● Work instructions: Rewrite the records below with "checkbox" changed to "check box", keeping every other part unchanged.

-------- Items --------

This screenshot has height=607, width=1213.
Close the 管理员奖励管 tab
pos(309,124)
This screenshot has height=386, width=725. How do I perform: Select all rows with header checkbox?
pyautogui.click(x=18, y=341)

--------

● Exercise response:
This screenshot has height=607, width=1213.
Close the 管理员奖励管 tab
pos(309,124)
This screenshot has height=386, width=725. How do I perform: Select all rows with header check box?
pyautogui.click(x=18, y=341)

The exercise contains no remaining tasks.